Visite du fournil

Nous sommes une douzaine à avoir pris un contrat pain à Philippe-Auguste. Dimanche dernier, Maxime nous a montré son fournil avec l’envie de  nous faire connaître sa démarche de boulanger-chercheur et son travail à fabriquer un pain à la fois digeste et nourrissant.

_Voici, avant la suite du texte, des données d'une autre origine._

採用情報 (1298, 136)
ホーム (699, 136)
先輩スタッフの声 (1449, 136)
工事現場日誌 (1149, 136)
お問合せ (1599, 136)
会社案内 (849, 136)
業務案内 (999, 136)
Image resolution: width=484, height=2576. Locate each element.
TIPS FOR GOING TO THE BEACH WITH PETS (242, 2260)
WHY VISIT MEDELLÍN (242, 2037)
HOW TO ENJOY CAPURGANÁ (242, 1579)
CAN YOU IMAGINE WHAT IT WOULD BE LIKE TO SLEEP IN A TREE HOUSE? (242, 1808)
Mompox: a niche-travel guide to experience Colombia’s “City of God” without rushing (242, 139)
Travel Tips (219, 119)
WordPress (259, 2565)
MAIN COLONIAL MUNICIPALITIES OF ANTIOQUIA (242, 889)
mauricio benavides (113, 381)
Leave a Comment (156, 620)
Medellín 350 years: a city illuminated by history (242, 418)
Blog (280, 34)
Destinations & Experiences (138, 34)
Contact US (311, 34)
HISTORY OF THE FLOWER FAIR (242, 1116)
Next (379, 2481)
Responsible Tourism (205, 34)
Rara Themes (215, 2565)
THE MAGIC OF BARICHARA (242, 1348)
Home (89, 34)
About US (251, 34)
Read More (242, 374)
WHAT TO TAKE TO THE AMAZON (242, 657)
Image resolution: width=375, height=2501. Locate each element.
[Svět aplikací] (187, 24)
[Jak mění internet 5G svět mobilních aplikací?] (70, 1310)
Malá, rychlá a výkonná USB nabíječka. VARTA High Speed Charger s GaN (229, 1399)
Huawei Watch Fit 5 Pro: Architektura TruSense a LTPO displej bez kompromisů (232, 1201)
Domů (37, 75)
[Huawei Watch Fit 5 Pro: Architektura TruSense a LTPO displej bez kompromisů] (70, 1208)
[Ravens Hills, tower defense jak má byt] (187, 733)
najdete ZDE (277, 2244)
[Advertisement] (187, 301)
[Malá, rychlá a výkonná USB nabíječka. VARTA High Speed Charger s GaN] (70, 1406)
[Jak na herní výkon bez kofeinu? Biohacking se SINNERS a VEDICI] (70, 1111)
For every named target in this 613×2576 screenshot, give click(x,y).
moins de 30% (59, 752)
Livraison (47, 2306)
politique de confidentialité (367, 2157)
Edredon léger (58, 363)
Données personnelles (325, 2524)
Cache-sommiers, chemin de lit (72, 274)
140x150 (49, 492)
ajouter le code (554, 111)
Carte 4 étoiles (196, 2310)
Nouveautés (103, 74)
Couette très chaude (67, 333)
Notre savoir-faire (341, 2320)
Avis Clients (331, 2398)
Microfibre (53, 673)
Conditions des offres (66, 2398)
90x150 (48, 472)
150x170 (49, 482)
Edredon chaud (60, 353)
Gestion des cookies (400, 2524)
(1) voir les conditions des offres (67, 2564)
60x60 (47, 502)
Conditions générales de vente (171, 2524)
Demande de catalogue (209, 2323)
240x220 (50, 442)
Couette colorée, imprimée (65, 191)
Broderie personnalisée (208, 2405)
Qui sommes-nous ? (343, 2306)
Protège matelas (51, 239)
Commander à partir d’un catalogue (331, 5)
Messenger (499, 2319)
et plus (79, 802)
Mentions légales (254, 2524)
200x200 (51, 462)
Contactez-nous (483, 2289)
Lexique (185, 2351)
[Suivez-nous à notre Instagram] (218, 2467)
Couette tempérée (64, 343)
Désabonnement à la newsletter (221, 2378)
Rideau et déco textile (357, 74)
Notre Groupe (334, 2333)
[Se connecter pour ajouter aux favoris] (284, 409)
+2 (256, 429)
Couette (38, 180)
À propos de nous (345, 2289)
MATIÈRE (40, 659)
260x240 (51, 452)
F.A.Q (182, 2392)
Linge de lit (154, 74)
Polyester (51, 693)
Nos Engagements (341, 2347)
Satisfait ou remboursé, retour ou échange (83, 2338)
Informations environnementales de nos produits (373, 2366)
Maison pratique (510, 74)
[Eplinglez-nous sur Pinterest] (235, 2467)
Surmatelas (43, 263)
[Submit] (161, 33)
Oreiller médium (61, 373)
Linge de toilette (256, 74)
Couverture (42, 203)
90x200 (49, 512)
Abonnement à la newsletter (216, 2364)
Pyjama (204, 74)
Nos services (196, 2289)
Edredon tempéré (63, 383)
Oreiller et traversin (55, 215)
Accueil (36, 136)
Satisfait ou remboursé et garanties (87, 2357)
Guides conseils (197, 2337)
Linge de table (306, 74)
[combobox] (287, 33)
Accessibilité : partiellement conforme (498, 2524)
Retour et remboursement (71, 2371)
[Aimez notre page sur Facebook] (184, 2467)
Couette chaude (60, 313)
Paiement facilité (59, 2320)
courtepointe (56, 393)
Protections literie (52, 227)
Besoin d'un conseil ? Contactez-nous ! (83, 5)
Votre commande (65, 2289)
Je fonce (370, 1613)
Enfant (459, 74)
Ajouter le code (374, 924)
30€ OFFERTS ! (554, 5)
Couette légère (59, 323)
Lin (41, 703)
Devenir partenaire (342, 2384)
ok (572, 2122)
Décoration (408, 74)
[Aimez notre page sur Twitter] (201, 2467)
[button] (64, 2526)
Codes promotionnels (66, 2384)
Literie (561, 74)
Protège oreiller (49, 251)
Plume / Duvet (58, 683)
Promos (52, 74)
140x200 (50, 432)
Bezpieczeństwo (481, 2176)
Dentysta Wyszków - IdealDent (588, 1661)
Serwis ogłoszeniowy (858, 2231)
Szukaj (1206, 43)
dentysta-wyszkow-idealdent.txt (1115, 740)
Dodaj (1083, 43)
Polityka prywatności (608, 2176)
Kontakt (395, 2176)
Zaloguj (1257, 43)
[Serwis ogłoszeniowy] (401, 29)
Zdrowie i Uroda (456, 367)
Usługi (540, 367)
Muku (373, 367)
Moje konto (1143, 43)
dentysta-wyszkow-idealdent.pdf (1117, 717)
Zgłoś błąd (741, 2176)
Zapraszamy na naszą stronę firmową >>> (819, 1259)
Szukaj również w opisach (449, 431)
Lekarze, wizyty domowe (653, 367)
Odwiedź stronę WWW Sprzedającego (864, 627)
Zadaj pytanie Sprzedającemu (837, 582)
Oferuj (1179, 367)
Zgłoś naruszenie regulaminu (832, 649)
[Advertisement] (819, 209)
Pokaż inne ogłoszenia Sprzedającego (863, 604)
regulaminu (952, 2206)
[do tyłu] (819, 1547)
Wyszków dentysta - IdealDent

Le lieu est accueillant et pensé dans l’économie des choses. Le four est  juste derrière le comptoir. On apprendra que Maxime n’en est pas très content et aimerait en changer. Dans les  vitrines à gauche sont vendues tisanes et confitures. C’est la sœur de Maxime qui  s’occupe de la partie épicerie. On trouve aussi des œufs et des jusettes.
A droite du four se loge un parisien en bois de hêtre. C’est le joli nom d’un meuble de boulanger conçu pour entreposer les pâtes qui reposent et poussent ainsi sur les planches à la température du fournil.
Le pétrin, le mythe  s’effondre.
Derrière se trouve le pétrin. Maxime nous a bluffé en nous racontant qu’il ne pétrissait pas sa pâte. Composée à 35 ou 40% de levain, il lui suffit de la rabattre quelques fois. La farine se pétrit avec l’eau, seule ou presque. Plus question de gémir comme les anciens — on les appelait les « Geindres » —  cassés en deux sur des pétrins bas et étriqués à malaxer longuement dans la souffrance. Il se demande même s’il fait bien de se servir de ce meuble qu’il a construit lui-même.  Son pétrin n’est jamais complètement lavé. Les traînées de farine qui restent au fond et sur les bords sont précieuses. La prochaine pâte en sollicitera les  bactéries et les levures ainsi que celles qui sont en suspension dans l’air pour fermenter plus vite. Sans levain, les pâtes mettaient une quarantaine d’heures à fermenter quand Maxime a démarré son fournil. Aujourd’hui, elles mettent moins de 24h ! Maxime ne geint pas.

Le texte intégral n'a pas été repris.